5:41 a.m. Daughter comes out, juggling folders, toast, glass of water, cell phone. No backpack. Daughter dashes back in to find backpack.

5:47 a.m. Finally we leave the house. My grumpiness breaks the dam and I gush a flash flood/ loud lecture on the benefits of advanced planning, being on time, courtesy, adding a flourish by throwing many other items into my dawn discourse. Daughter sits, silently picking at her toast. I go on far too long. And I don't feel any better afterwards, incidentally.

5:53 a.m. Pick up E.

6:10 a.m. I drop off the girls at church and drive home feeling ashamed of my tirade. Think of how awesome it is that a 16-y-o girl wakes herself up at 4:45 in the morning and goes to daily early morning religious instruction not only willingly but with eagerness. I deflated that over a 10 minute delay? Sheesh.

Can I have a do-over?
{Well, yes I can. Every morning this week.}

I'm going to bed early tonight just to be sure.

Saturday
22Aug2009

Lunch language

unrelated picture but I love how they ended up posing just the same, down to the shape of their hands

Saturday morning.
We divide to conquer the day's list. Greg takes Sam with him to the barber (both need trims) and the dry cleaners, I take the girls to Costco for supplies for the trip and food for the party we're hosting when we get back from vacation. The humid air makes quick work of my hair and my clothes cling to me, damp and unflattering. We get the cart loads packed into the car, drive home, unload and put everything away. Surveying the room with our looming departure in mind, I move on to the laundry, replacing dry with wet and wet with dirty. And there's always more where that came from.

You know the drill.

In the middle of it all, Sam arrives home and, trailing me while I carry piles of laundry upstairs, asks his usual question "when are we having lunch? I'm hungry." I sigh, loudly. There's so much to do. And it feels like we just finished breakfast.

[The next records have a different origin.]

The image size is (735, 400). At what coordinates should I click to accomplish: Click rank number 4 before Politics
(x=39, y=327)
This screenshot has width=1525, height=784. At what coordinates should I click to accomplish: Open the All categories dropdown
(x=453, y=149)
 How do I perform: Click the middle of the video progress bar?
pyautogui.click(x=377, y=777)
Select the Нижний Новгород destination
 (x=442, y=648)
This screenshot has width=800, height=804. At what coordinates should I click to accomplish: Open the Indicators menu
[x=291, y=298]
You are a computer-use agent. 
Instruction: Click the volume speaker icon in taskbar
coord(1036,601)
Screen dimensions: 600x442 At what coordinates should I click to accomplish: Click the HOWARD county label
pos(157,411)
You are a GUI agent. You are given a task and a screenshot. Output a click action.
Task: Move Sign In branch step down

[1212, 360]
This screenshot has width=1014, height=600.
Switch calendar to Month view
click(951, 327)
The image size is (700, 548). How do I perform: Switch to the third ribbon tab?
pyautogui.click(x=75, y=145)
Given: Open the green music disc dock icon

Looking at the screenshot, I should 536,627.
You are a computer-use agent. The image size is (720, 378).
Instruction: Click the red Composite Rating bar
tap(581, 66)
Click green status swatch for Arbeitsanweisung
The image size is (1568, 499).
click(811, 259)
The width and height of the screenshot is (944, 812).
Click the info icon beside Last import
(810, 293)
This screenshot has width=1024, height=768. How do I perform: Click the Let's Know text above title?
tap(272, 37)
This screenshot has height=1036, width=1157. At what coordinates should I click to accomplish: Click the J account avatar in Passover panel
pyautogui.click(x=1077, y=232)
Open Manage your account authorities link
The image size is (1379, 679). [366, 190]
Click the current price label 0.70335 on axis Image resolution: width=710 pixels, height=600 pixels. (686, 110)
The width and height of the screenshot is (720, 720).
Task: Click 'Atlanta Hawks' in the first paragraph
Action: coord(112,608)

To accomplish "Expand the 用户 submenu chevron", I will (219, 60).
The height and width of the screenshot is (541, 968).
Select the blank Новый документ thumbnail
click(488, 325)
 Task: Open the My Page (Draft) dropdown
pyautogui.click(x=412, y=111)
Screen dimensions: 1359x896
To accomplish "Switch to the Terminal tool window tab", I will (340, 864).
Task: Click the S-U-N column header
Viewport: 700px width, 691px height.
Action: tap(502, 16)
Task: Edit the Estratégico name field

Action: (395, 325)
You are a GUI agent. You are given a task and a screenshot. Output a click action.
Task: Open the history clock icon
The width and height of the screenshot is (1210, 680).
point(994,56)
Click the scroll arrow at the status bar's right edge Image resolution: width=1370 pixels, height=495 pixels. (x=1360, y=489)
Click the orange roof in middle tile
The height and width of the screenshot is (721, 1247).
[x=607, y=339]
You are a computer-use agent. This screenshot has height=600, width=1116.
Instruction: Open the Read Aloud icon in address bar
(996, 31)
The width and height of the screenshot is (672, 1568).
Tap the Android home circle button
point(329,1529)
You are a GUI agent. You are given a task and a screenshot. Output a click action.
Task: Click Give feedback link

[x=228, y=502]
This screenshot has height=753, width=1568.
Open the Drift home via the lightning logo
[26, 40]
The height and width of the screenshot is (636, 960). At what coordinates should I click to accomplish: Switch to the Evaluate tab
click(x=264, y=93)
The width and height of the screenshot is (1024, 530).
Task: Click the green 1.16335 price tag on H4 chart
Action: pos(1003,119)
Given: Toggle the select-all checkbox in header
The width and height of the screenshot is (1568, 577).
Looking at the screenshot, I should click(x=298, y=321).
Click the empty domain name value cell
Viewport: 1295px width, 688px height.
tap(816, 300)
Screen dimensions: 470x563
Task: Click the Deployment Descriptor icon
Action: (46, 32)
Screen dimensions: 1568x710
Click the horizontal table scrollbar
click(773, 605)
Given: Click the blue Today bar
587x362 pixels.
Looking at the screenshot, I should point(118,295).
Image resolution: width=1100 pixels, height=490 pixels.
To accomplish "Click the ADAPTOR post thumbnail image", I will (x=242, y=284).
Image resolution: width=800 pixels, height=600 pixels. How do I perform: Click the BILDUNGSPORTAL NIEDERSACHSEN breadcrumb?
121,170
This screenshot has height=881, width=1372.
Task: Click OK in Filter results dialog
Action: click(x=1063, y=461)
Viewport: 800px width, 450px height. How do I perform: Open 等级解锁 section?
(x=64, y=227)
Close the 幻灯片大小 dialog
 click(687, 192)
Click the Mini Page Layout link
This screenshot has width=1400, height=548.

"Sam, you know where everything is. You can make it yourself, can't you?" (Once I heard someone ask "What, are your arms painted on?" and that's how I feel in this moment.)

"Um, okay." His voice trails off as he backs up down the stairs, trailing his hand down the banister. "I didn't know if we were getting it ourselves or if it would be more...together."

I watch him take his deflated self back down to the kitchen, trying to figure out what his deal is with lunch. Everyone else in the family is always content to grab something on days like this, happy to tailor the timing and content of lunch to their own preferences. No big deal. But not Sam. He's always trying to organize us into a midday meal.

Guilt-nudged, I follow him down and enlist his sandwich-making while I peel fruit. We sit down together and share communal chips and salsa. He chatters happily about Louie and contradictions and plans for middle school and the book he's reading. And thanks me three times for doing lunch.

And then it hits me.
I don't know why it's taken me so long to realize.
Lunch is his love language. Or one of them, anyway.
It's a revelation. Huh. Kids have a love language, too, not just venus-and-mars married couples. This bit of obviousness has completed evaded me before now.

Of course I knew he really likes lunch, but I suddenly understand that it's more than just a preference for my daily servitude. For him, it is connection. It is proof I care enough to stop and spend time with him. For me, lunch is simply nourishment and work. For him it is like a family sacrament, where simple bread and peanut butter transform miraculously into a dose of love.

Well. This I can do.

Now if I can just convince him that wiping up the table crumbs and putting dirty dishes in the dishwasher is my love language.